Deputy national security adviser Ben Rhodes said on August 7 that Russia's decision last week to grant temporary asylum to fugitive U.S. leaker Edward Snowden had put additional strains on the the bilateral relationship.
Rhodes said, 'it was the unanimous view of the president and his national security team that a summit did not make sense in the current environment.'
The announcement comes after Obama had earlier indicated that he was 'disappointed' that Moscow is sheltering Snowden.
Washington wants to try Snowden, a former analyst contractor for the National Security Agency, on espionage charges for revealing large-scale U.S. Internet- and phone-surveillance programs.
Obama, who appeared on August 6 on NBC television's 'Tonight Show with Jay Leno,' said that while surveillance programs should not violate the right to privacy, they remain instrumental in preventing terrorist attacks.
'This intelligence gathering that we do is a critical component to counterterrorism,' Obama said.
'Obviously, with Mr. Snowden and the disclosures of classified information it has raised a lot of questions for people but what I said as soon as it happened I continue to believe in, which is a lot of these programs were put in place before I came in. I had some skepticism and I think we should have healthy skepticism about what government's doing.'
'Cold War Mentality'
Obama added that the case highlighted the difficulties in relations with Moscow.
'I was disappointed because even though we don't have an extradition treaty with them, traditionally we have tried to respect if there is a lawbreaker or an alleged lawbreaker in their country, we evaluate it and we try to work with them,' he said.
'They didn't do that with us. And in some ways it's reflective of some underlying challenges that we've had with Russia lately.'
Last week, Russia granted Snowden asylum for one year. He had been stuck at Moscow's Sheremetyevo Airport since June 23, when he arrived in Russia from Hong Kong.
During his television appearance, Obama said that Russia sometimes slipped into 'a Cold War mentality,' and 'there's no reason why we shouldn't be able to cooperate more effectively than we do.'
Obama confirmed he would attend the G20 summit this fall in St. Petersburg despite Moscow and Washington's current differences.

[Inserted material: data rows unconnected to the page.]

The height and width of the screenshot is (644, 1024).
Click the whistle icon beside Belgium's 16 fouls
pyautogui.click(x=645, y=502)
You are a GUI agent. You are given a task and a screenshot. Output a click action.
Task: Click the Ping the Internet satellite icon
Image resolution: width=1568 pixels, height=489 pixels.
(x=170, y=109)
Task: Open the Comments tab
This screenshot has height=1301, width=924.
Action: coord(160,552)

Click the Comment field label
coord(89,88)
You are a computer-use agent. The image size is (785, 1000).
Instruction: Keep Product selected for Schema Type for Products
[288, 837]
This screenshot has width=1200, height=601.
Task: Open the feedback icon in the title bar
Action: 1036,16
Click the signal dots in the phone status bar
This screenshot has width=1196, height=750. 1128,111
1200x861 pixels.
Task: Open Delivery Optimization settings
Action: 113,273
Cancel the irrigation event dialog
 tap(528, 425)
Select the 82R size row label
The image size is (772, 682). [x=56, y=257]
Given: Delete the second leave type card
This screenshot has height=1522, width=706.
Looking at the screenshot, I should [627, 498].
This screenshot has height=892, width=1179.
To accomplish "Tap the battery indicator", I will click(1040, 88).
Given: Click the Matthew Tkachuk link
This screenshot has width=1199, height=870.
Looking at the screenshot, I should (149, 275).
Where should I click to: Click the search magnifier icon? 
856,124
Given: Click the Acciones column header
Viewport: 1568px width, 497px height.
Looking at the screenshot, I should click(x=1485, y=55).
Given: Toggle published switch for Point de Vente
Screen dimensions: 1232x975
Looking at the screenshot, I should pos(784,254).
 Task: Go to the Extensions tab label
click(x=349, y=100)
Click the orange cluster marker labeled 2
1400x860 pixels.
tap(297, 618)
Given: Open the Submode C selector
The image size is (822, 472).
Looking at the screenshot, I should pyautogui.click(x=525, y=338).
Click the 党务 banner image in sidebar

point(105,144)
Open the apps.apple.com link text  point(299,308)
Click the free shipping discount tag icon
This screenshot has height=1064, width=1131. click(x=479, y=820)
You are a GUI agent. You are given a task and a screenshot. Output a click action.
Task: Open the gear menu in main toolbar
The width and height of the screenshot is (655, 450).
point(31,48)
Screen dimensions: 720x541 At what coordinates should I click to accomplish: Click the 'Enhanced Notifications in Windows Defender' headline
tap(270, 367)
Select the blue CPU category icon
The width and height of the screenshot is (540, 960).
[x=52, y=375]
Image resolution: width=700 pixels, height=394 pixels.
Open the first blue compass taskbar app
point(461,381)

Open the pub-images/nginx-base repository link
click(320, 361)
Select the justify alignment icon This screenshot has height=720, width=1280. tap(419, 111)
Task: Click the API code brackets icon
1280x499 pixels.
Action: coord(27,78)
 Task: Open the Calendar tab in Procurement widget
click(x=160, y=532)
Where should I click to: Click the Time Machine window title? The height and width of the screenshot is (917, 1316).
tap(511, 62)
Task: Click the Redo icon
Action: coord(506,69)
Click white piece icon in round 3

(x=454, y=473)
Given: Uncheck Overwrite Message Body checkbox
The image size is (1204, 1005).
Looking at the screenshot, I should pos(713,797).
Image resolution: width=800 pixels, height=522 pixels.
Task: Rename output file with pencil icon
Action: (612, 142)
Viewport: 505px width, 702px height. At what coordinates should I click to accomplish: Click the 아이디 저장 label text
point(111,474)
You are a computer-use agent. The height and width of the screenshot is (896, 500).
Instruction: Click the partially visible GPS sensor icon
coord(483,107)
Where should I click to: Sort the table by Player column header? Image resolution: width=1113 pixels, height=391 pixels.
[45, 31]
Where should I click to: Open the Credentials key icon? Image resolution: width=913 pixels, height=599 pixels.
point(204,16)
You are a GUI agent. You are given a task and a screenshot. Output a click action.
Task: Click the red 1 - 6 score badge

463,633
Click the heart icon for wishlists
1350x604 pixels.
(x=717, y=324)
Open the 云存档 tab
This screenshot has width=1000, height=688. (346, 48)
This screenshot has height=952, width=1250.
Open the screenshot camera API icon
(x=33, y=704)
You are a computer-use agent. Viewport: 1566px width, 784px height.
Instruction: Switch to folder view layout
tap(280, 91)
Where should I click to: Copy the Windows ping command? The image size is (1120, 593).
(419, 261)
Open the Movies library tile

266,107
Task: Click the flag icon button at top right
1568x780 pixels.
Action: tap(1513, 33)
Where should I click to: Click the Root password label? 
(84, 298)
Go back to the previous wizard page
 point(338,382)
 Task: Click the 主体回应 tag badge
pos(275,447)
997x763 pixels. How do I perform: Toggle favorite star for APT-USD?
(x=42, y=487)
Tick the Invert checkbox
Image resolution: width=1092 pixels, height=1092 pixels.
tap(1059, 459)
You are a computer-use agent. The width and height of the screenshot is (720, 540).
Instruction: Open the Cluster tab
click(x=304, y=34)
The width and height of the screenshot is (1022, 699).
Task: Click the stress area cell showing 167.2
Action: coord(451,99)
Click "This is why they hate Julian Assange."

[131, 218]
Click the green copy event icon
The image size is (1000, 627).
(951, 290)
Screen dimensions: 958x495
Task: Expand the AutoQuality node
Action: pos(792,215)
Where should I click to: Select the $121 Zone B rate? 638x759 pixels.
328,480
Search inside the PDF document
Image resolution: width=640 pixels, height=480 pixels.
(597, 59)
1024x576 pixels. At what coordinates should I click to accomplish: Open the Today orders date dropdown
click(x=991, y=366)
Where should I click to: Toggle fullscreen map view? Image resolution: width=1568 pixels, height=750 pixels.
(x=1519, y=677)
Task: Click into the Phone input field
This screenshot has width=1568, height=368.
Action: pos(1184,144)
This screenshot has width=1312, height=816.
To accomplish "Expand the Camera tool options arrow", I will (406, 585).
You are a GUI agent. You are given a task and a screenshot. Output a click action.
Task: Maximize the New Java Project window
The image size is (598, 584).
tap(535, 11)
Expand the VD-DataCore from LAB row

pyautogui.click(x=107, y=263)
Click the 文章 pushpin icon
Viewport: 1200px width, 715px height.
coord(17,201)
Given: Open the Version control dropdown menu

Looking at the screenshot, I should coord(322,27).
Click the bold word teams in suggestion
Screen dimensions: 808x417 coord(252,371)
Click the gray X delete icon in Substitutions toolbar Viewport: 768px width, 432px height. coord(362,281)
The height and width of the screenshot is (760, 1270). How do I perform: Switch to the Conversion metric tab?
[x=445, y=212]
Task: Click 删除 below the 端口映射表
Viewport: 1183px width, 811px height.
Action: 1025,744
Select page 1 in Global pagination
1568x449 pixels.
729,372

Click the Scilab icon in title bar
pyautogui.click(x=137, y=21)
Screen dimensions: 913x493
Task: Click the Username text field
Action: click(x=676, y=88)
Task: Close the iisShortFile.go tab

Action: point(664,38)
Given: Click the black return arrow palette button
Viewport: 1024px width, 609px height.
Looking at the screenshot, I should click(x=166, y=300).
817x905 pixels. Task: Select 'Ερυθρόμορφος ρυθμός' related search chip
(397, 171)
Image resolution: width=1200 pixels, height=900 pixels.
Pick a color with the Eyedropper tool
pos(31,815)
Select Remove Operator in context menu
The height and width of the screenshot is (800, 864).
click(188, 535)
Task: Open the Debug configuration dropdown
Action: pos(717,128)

'I will be going to that because the G20 summit is the main forum where we talk about the economy, the world economy, with all the top economic powers in the world,' he said.
'So it's not something unique to Russia. They're hosting it this year, but it's important for us, as the leading economy in the world, to make sure that we're there.'
'No Patience' For Discrimination
Obama also criticized Russia over a recent law criminalizing the dissemination of information about homosexuality to minors, which critics say could legitimize widespread discrimination.
'When it comes to universal rights, when it comes to people's basic freedoms, that whether you are discriminating on the basis of race, religion, gender, or sexual orientation, you are violating basic morality that I think should transcend every country,' Obama said.
'I have no patience for countries that try to treat gays or lesbians or transgender persons in ways that intimidate them or are harmful to them.'
However, the president said Moscow was being cooperative with the United States on some issues, including Afghanistan and counterterrorism efforts in the aftermath of the Boston Marathon bombing.
In response to Obama's declining to meet individually with Putin in Washington, the Kremlin said Russia was 'disappointed' by the decision, saying the decision shows that the United States is still not ready for relations 'on an equal basis' with Russia.